Task to complete: Print the lines that run from the line with "Viewport: 192px width, 272px" to the line with "Task: Open the", keeping both end lines, exactly as they appear in the entries below, and nothing else.

==================================================

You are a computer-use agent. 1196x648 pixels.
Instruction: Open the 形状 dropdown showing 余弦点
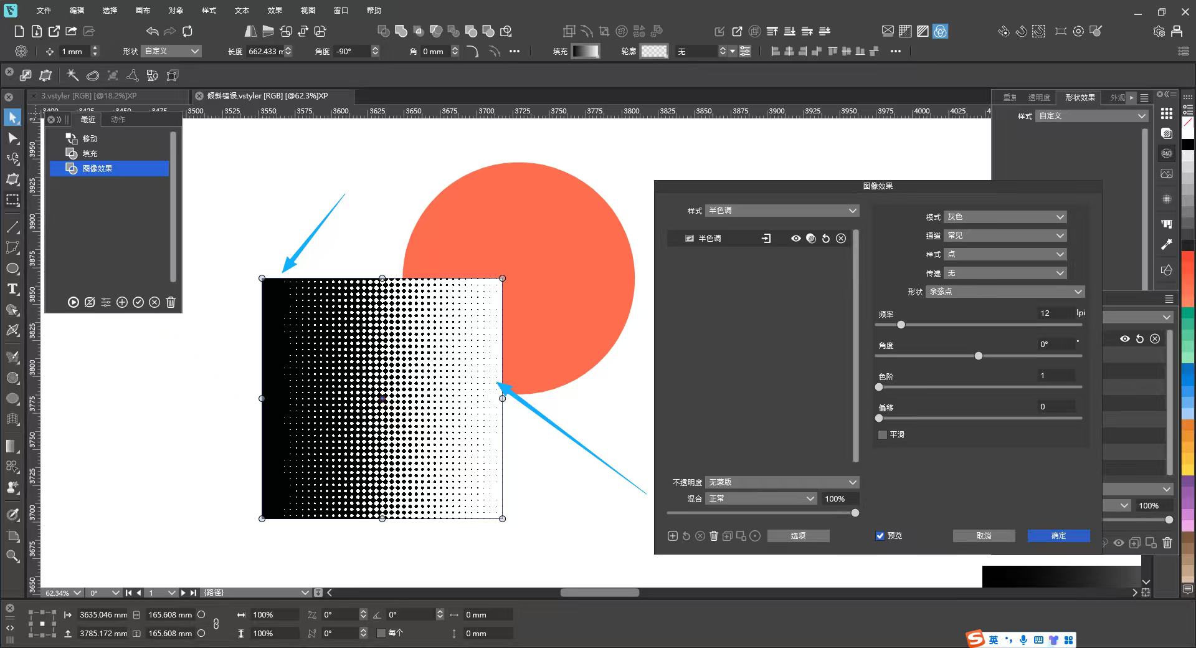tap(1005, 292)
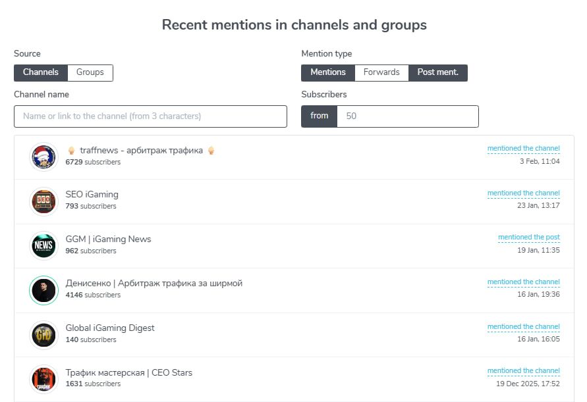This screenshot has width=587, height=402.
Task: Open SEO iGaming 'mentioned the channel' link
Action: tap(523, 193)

==================================================

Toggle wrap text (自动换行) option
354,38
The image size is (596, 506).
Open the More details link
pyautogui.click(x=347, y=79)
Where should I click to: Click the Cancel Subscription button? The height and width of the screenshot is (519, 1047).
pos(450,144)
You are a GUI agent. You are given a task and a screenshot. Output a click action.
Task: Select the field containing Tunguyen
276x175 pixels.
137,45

==================================================

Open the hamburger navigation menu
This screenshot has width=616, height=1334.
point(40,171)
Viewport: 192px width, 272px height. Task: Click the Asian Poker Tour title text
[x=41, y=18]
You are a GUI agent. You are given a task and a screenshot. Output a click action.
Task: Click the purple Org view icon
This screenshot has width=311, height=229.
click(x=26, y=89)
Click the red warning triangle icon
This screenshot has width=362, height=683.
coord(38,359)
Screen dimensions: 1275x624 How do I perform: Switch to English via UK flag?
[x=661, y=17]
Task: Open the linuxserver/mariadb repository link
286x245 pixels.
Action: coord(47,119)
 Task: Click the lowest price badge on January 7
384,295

==================================================

Solved problem:
Viewport: 192px width, 272px height. Task: Click the Asian Poker Tour title text
[x=41, y=18]
You are a GUI agent. You are given a task and a screenshot. Output a click action.
Task: Click the purple Org view icon
This screenshot has width=311, height=229.
click(x=26, y=89)
Click the red warning triangle icon
This screenshot has width=362, height=683.
coord(38,359)
Screen dimensions: 1275x624 How do I perform: Switch to English via UK flag?
[x=661, y=17]
Task: Open the linuxserver/mariadb repository link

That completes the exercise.